CHRISTIAN ETHIER AND LEE MILLER
Scientists at Northwestern University have developed a device that allows monkeys to reach out and grab a ball, even though they cannot feel some of their arm muscles. A panel of electrodes implanted in the monkeys’ brains decodes commands from the motor cortex (the region that controls movements), while electrodes in their arms directly stimulate the appropriate muscles.
This electronic middle-man, known as functional electrical stimulation (FES), bypasses the spinal cord, and allows the monkeys to perform simple tasks despite their paralyzed muscles, whose connections to the brain have been temporarily disabled. Its inventors, who published their findings today (April 18) in Nature, hope that a similar system could help people with spinal cord injuries to regain control of their hands, giving them more independence in their daily lives.
“[It’s the] first step toward showing how FES and brain-decoding can be linked,” said neurobiologist Andrew Schwartz of the University of Pittsburgh, who was not involved in the research.
FES is not a new idea. Existing systems can already restore movements to paralyzed limbs by directly stimulating muscles. But all of these are controlled by moving parts of the limb that are still active. A shrug of the shoulder, for example, might trigger a specific pre-programmed movement in a paralyzed hand. “The critical difference is that we’re taking the control signals from the brain,” said neurophysiologist Lee Miller of Northwestern University, who led the new study.
Working in Miller’s lab, postdoc Christian Ethier and graduate student Emily Oby trained two monkeys to pick up rubber balls and put them in a dispenser. While they did so, implanted electrodes recorded the electrical activity in their brains, arms, and hands. Ethier and Oby used these recordings to build a decoder that translates the monkeys’ brain activity into muscle movements.
Next, the team temporarily paralysed the flexor muscles that close the monkeys’ hands, by injecting anaesthetic into nerves in their elbows. “That model was very important, because we can turn it on and off,” says Miller. “We had no interest in actually injuring their spinal cords.”
Despite their paralysis, the implanted device—which relays the messages of the brain directly to the arm muscles via wires , bypassing the numbed nerves—allowed the monkeys to reliably move the ball on 80 to 90 percent of their attempts, compared to less than 5 percent of the time when the device was turned off. They could also carefully control the strength of their grip. When Ethier and Oby gave the monkeys a simple video game where they moved a cursor by squeezing a tube, they could apply just the right amount of force to hold the cursor in position.
Miller says that this setup has advantages over existing FES devices, which only allow people to make a few pre-programmed movements by performing specific motions, like shrugging their shoulders.
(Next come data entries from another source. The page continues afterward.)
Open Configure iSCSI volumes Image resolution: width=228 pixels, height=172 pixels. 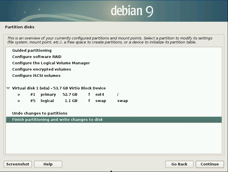click(36, 76)
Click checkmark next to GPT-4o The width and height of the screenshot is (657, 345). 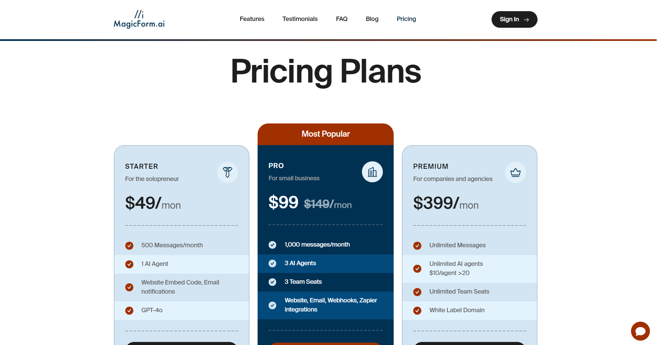pos(129,311)
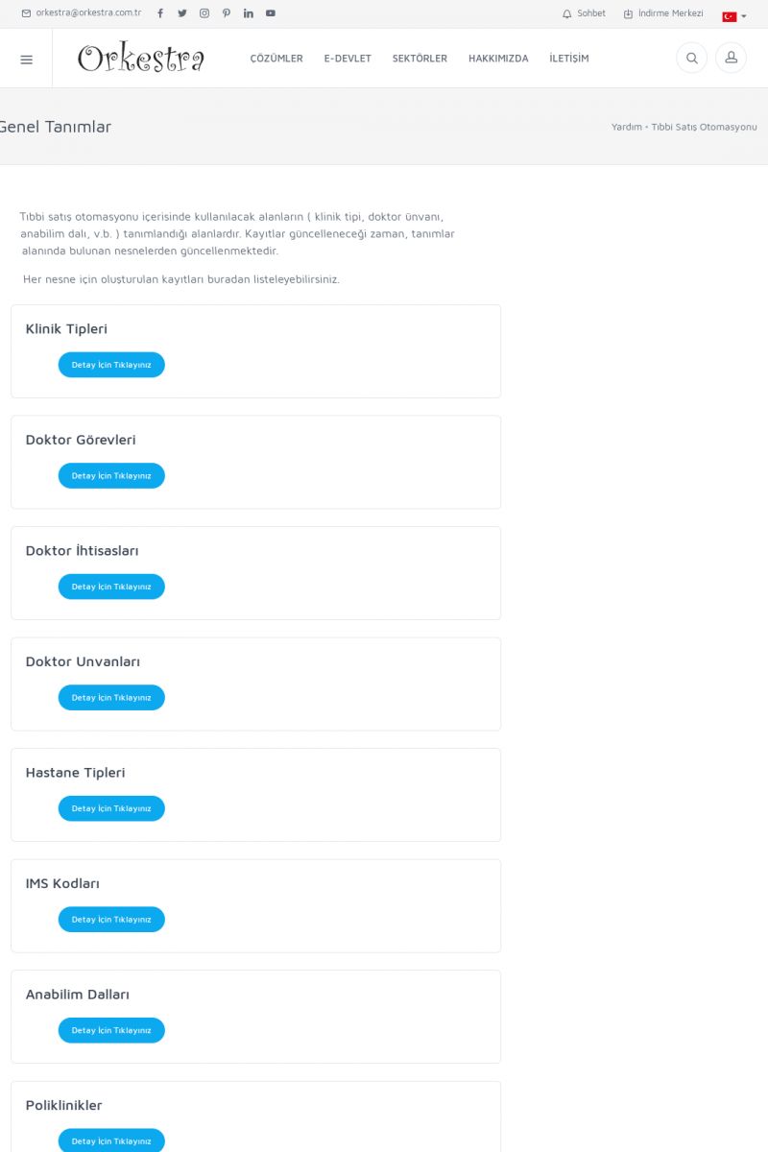Open the Twitter social link
This screenshot has height=1152, width=768.
coord(182,13)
With these systems, “the patient has to think about what they’re doing,” said Miller. “Our system provides significantly more flexibility and, although we can’t ask the monkey this, it seems to involve less cognitive burden.”
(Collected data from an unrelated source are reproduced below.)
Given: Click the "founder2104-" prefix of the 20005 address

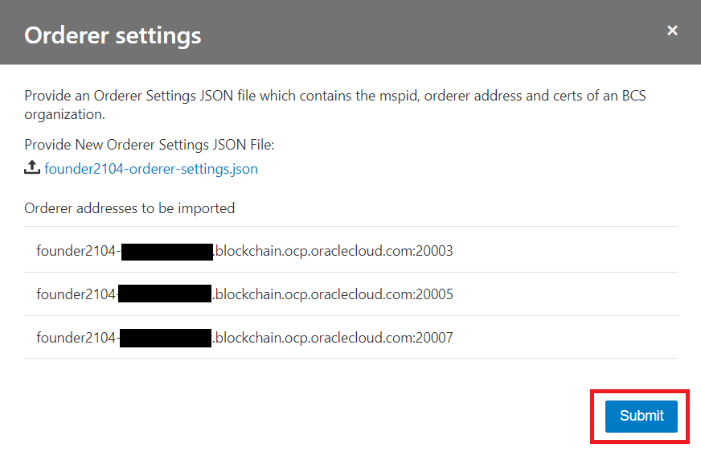Looking at the screenshot, I should (x=77, y=294).
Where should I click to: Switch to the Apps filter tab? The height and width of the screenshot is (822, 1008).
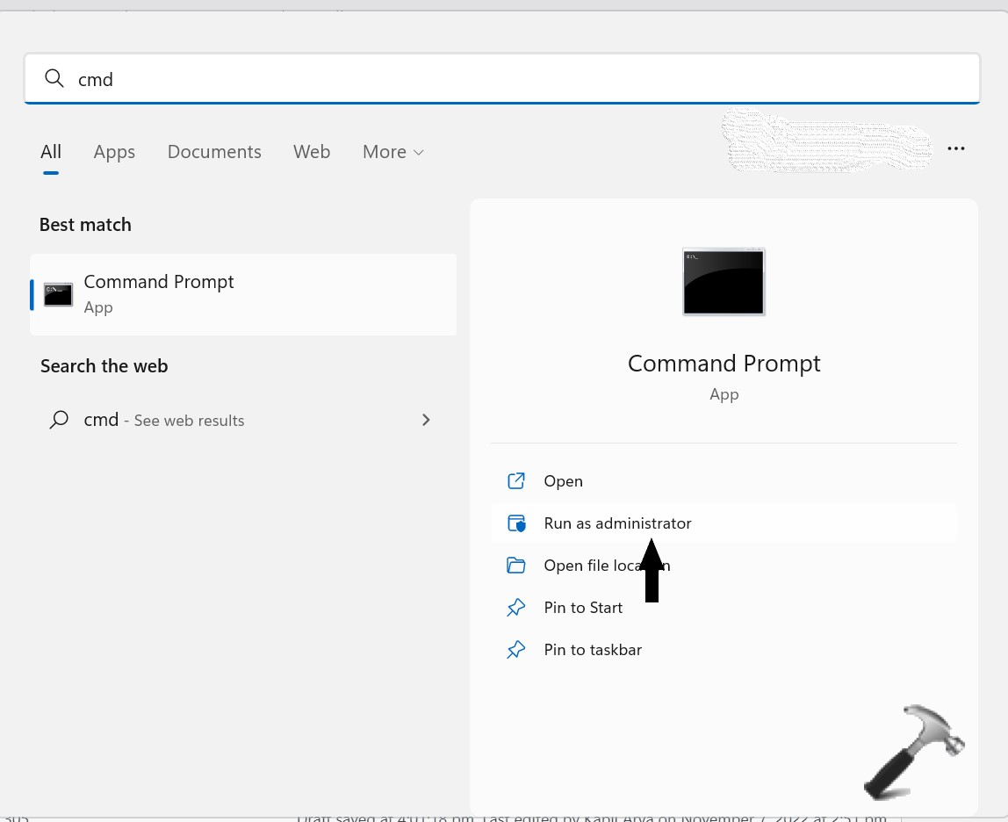pyautogui.click(x=114, y=152)
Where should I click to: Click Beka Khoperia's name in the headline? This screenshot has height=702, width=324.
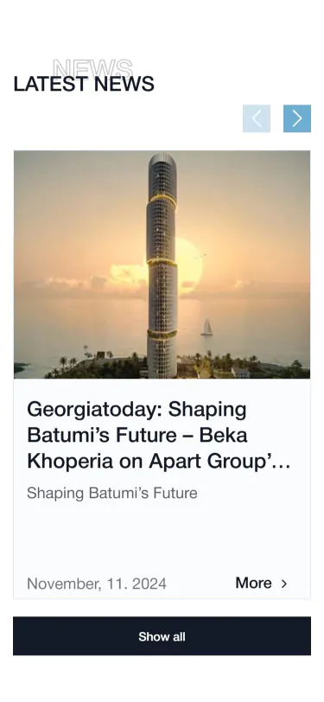tap(137, 448)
But the study is a “very simple demonstration,” Schwartz noted, in that the electrodes only stimulated three arm muscles. “In a truly paralyzed arm,” he said, “many more muscles would need to be activated to achieve more natural behaviours.”
Furthermore, the monkeys’ arms were only numbed for a short period of time, while real cases of paralysis last far longer. Over time, paralysed muscles become weaker, and the brain regions that control the immobile limb are re-tasked to other roles. “Will those changes revert back to normal if a human or monkey uses these prostheses?” Miller wondered. “We’re trying to extend the duration of the paralysis to allow long-term changes to occur, and see if we can reverse them.”
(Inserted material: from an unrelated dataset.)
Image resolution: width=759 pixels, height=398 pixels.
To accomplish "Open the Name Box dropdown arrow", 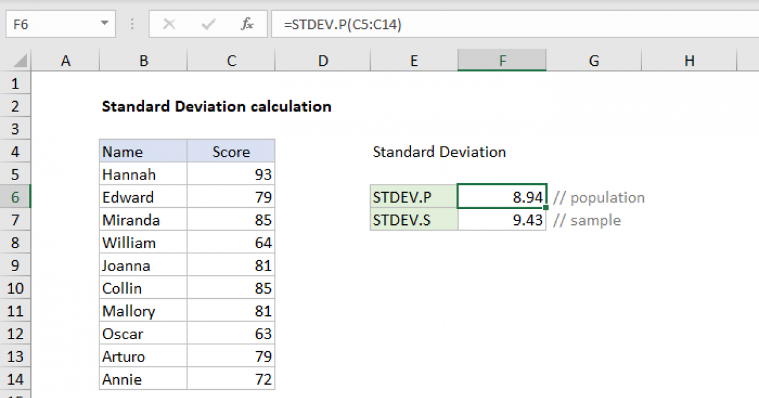I will (104, 25).
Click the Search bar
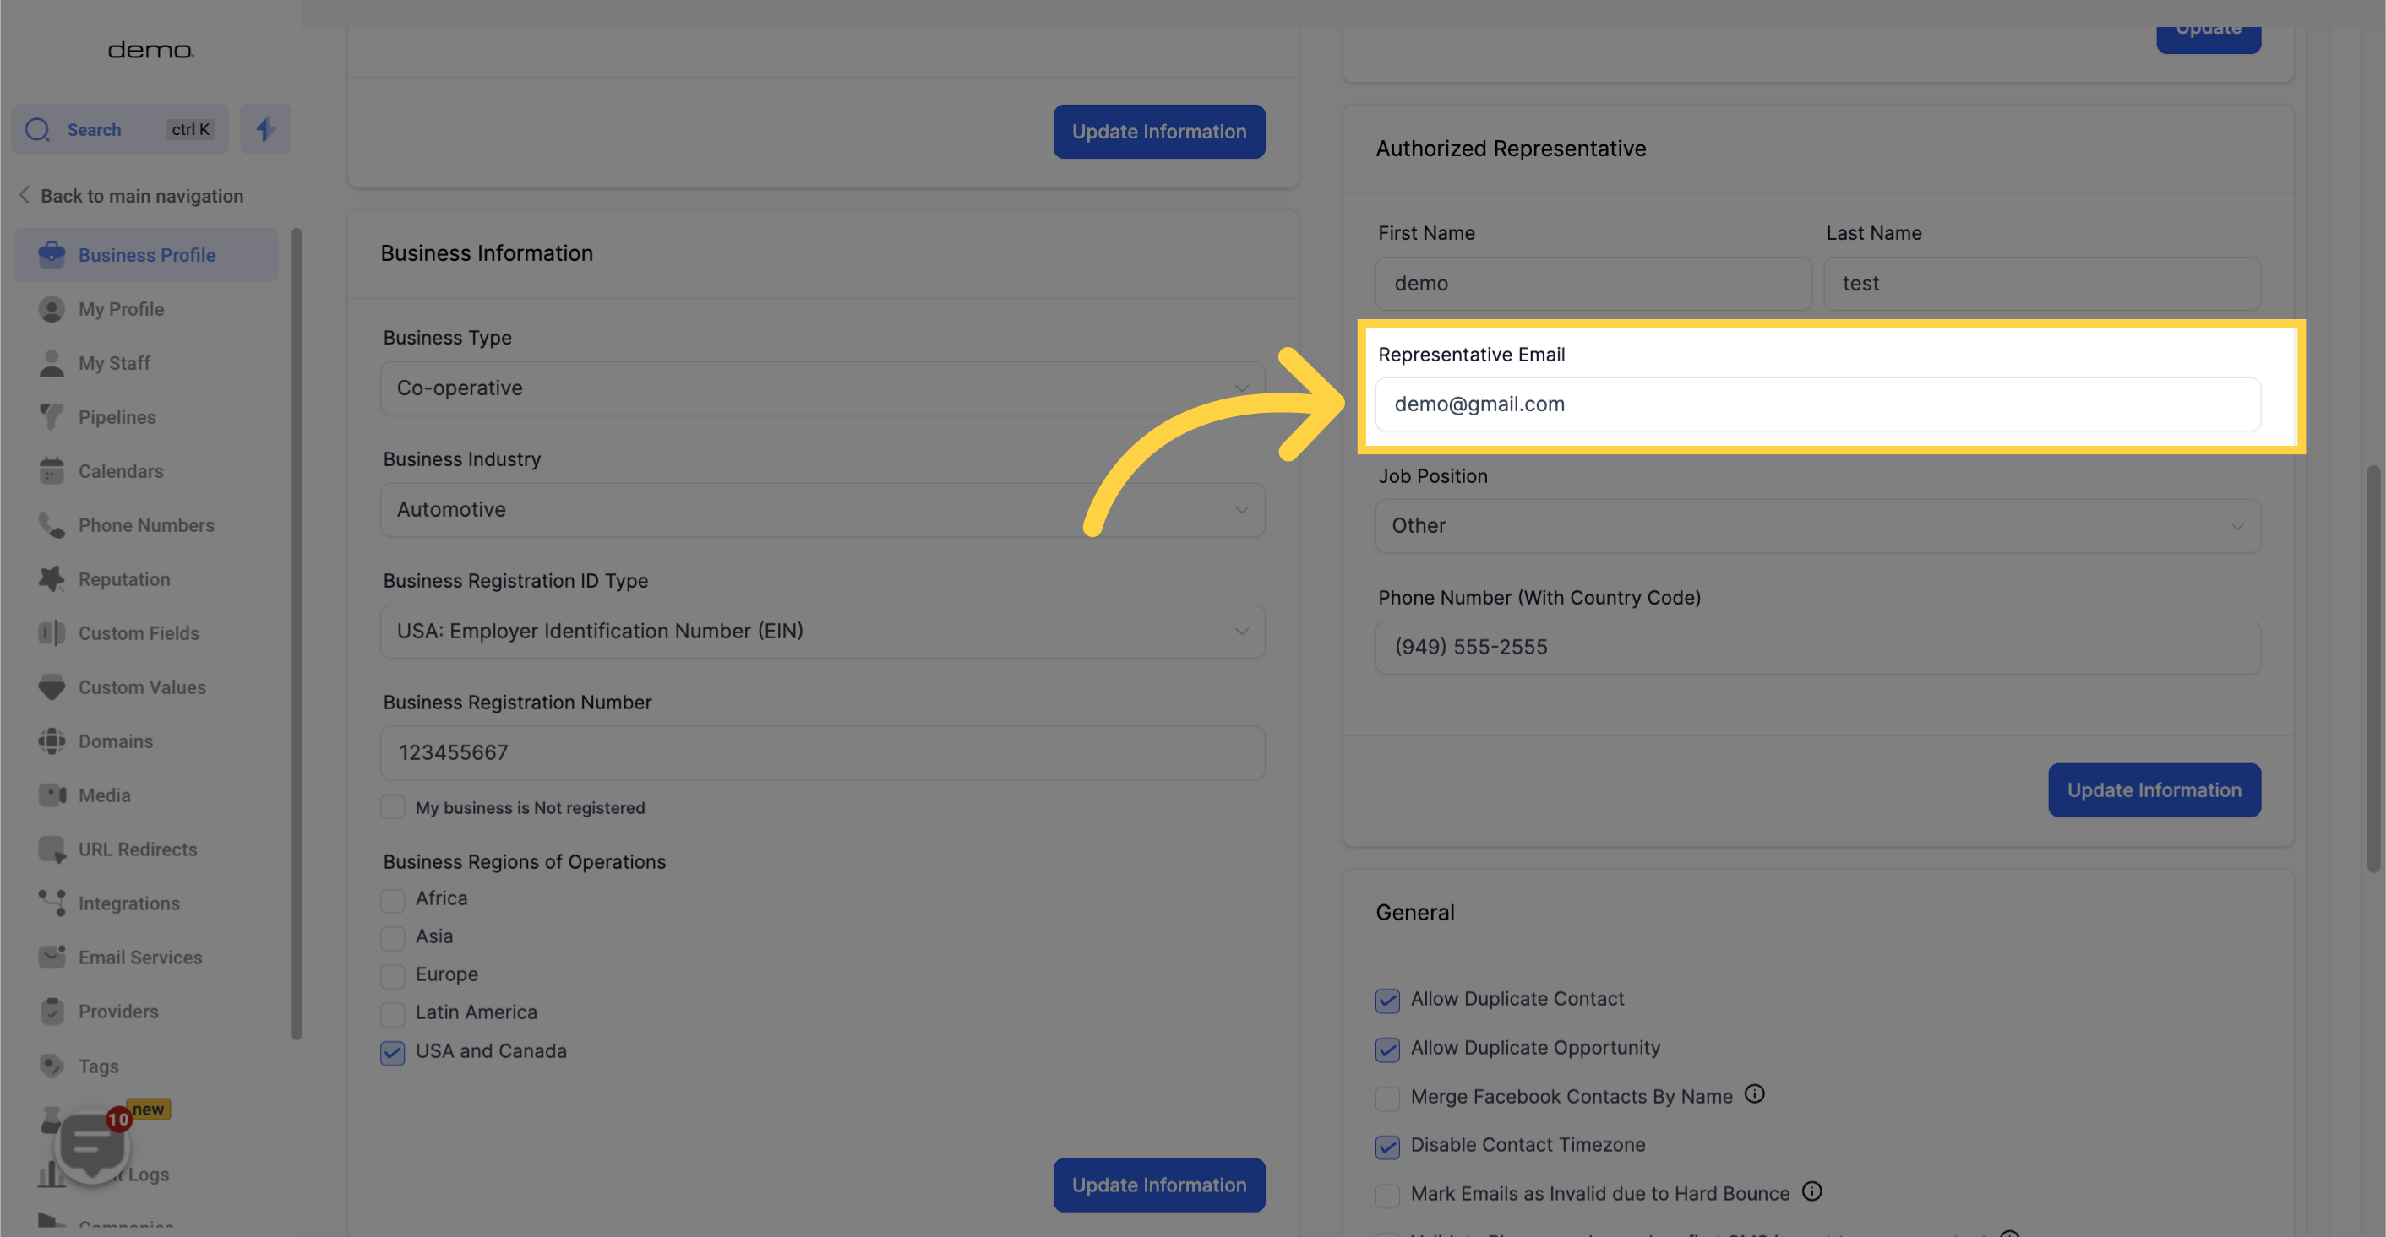The image size is (2386, 1237). tap(119, 128)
Another potential hurdle is that the team built their decoder by recording the muscle activity of freely moving monkeys, and such recordings would be impossible if patients are already paralyzed, said Chet Moritz from the University of Washington, who was not involved in the study. But this Miller doesn’t see this as a major obstacle. “We know more or less what the muscles will be trying to do for different movements, and we can make a good guess about a decoder. Then we adapt it,” he said.
Miller also doesn’t anticipate any problems in transfering the system to human patients. The muscle-stimulating electrodes are similar to those found in approved FES devices, and the brain-recording implants are already in use in ongoing experiments. “There are really no significant technical hurdles that would prevent us from taking this combined technology into humans,” Miller said.
C.Ethier et al., "Restoration of grasp following paralysis through brain-controlled stimulation of muscles," Nature doi:10.1038/nature10987, 2012.